The difference in nanoparticle sizes can be attributed to the type of molecular weight of CS used in the formulation. High molecular weight CS usually contains more amino groups along its long chain, which can result in larger particle sizes when cross-linked to form CSNPs. As a result, more available amino groups allow for more cross-link sites, resulting in larger aggregates or nanoparticles. Second, the molecular weight also represents the length of the CS chain, which can affect the particle-formation process and the resulting nanoparticle structure. Longer CS chains may have a more significant steric effect, with the size and spatial arrangement of the polymer chains affecting the accessibility of the crosslinking sites. This process can lead to more collapsed or denser particles in larger locations due to the limited availability of reactive groups for crosslinking.
Moreover, the ratios of CS, folate, and Na TPP concentrations can influence the surface charge of NPs. The zeta potential of the NPs increased from 10.69 ± 1.3 mV to 40.33 ± 3.4 mV, indicating an increase in their stability. In general, boosting the zeta potential of NPs increases their surface charge, leading to strong repulsive interactions and more excellent stability and uniform size [50]. This improved stability is crucial for effective drug delivery and targeted therapies, making CSNPs a promising strategy in pharmaceutical applications.
In this study, we observed that decreasing the molecular weight of CS significantly reduced the zeta potential of the NPs from 40.33 ± 3.4 mV to 10.69 ± 1.3 mV. CSNPs typically have a positive surface charge due to the protonation of amine groups in acidic pH conditions. When high-molecular weight CS is employed, it can increase the number of positively charged NH3+ groups on the surface, thereby increasing the surface charge. However, for pH levels other than 4 and 6, neither the type of CS nor its molecular weight significantly impacted the surface charge of the NPs [51,52].
Most studies have found that CSNPs exhibit a spherical morphology (Figure 2) [53,54]. The molecular weight of CS does not appear to affect the spherical shape of the particles [55]. Instead, the complexation between oppositely charged species shapes CS into spherical particles [56]. Cancer cells use NPs based on their size, shape, and surface functionalization [57,58].

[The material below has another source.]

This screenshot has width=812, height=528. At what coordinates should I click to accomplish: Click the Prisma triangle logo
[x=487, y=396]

The smoothness of nanoparticle surfaces (Figure 3) significantly impacts drug characteristics, particularly in terms of their stability, bioavailability, and targeting ability [59,60]. A smoother surface can enhance the stability of nanoparticles by reducing defects or irregularities that might lead to particle aggregation or degradation. Moreover, a smooth surface facilitates improved drug bioavailability, as it enhances absorption rates and lowers the likelihood of clearance by the immune system. Additionally, smooth nanoparticles are more effective in targeting specific cells or tissues by minimizing non-specific interactions with other cells or molecules [61]. Achieving a smooth nanoparticle surface is crucial for optimizing drug delivery and enhancing therapeutic outcomes [62].

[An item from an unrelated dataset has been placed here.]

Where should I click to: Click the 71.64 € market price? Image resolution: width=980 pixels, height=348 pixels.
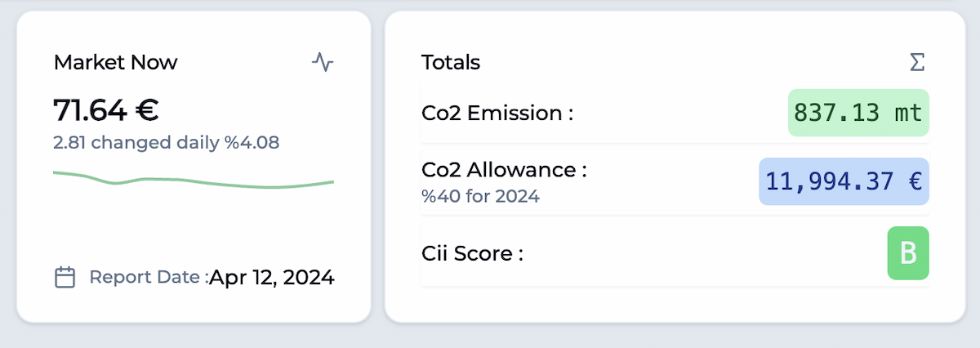coord(106,109)
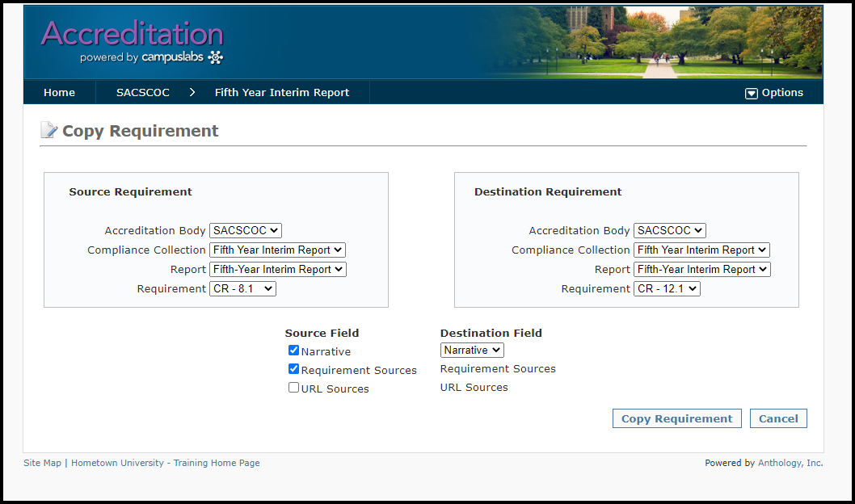Click the Copy Requirement notepad icon
The height and width of the screenshot is (504, 855).
pyautogui.click(x=49, y=131)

Several factors can influence the smoothness of nanoparticle surfaces, including the synthesis method, surface modification, size and shape, agglomeration, environmental conditions, quality control, surface energy, and composition of the NPs. For instance, in the case of CSNPs, hydrophobicity can affect surface smoothness. Hydrophobic drugs may interact with the hydrophobic regions of CS molecules, leading to aggregate formation and rough surfaces. Conversely, hydrophilic drugs may interact with the hydrophilic regions of CS molecules, resulting in more homogeneous drug distribution and a smoother surface [63]. Furthermore, the synthesis method and surface modification used in preparing CSNPs can also influence the smoothness of the particles. For instance, electrostatic interaction-based methods may result in a more irregular surface due to collision and aggregation. At the same time, ionic gelation may lead to smoother surfaces through cross-linking of the CS [64,65].

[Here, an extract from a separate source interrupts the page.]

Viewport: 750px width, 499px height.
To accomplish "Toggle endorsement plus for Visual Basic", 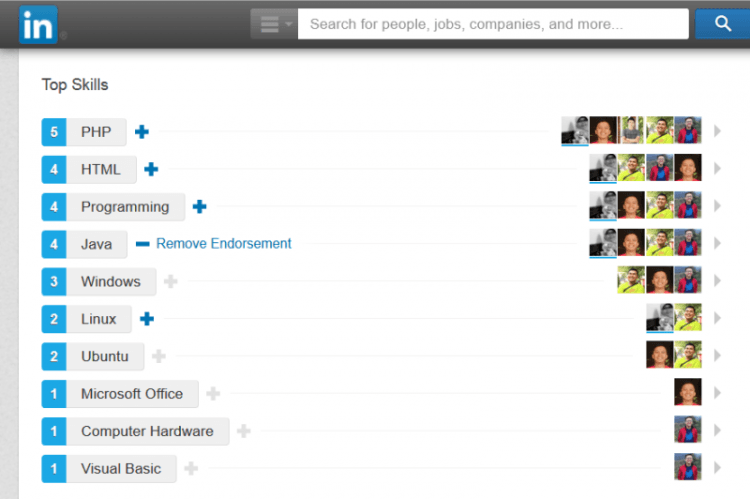I will click(191, 468).
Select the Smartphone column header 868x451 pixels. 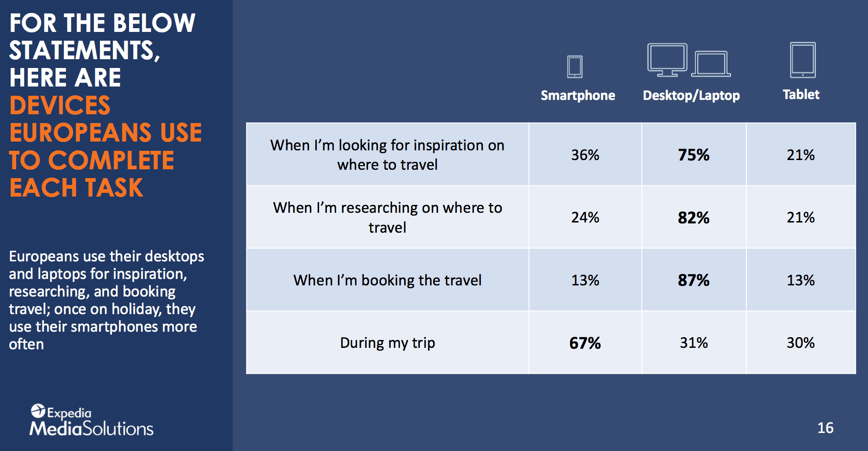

Recent studies have shown that the size reduction effect of folate conjugation to CSNPs may depend on various factors, such as the degree of deacetylation of CS and the folate-to-CS ratio [66,67]. A higher degree of deacetylation of CS may result in a more significant reduction in nanoparticle size upon folate conjugation. Additionally, the folate-to-CS ratio can affect the size reduction effect, with a higher folate-to-CS ratio leading to a more substantial decrease in size.
Moreover, the smoothness of CSNPs can affect their drug release, stability, and targeting ability and impact cellular uptake and toxicity. It has been reported that rough surfaces of NPs can induce more cellular uptake and cause higher toxicity due to increased interaction with cell membranes. Therefore, maintaining a smooth surface can reduce toxicity and improve biocompatibility.
In addition, the surface charge of CSNPs can also affect their biological properties. A recent study showed that positively charged CSNPs can enhance cellular uptake and improve therapeutic efficacy compared to negatively charged NPs. However, positively charged NPs may also lead to increased toxicity, which should be carefully evaluated.
Overall, the conjugation of folate to CSNPs can significantly impact their size and biological properties, and these factors should be carefully considered in the design and development of targeted drug-delivery systems [66,68,69].

2.3.2. FTIR Analysis

Using FTIR to assess AM–CS interactions, the ability of the ionic gelation mechanism to form AM–CS–NPs was evaluated (Figure 4).
Figure 4 displays the FTIR spectrum of CSNPs, where the broad peak in the 3500- to 3300-cm−1 region corresponds to hydrogen-bonded O-H stretching vibrations. The primary amine and amide form II N-H peaks overlap, the C-O-C asymmetric stretch peak appears at around 1150 cm−1, and the C-N stretch peak of amine type I is observed at 1317 cm−1. Notably, in the NPs, the N-H bending vibration of amine I at 1600 cm−1 and the carbonyl stretch of amide II at 1650 cm−1 shifted to 1540 cm−1 and 1630 cm−1, respectively, indicating successful nanoparticle formation and functionalization [70,71].
Additionally, the FTIR spectrum of low molecular weight CS (CS-LMW) matched that of the original CS. No band was detected between 1650 and 1900 cm−1, indicating the absence of oxidative groups in CS-LMW [72,73].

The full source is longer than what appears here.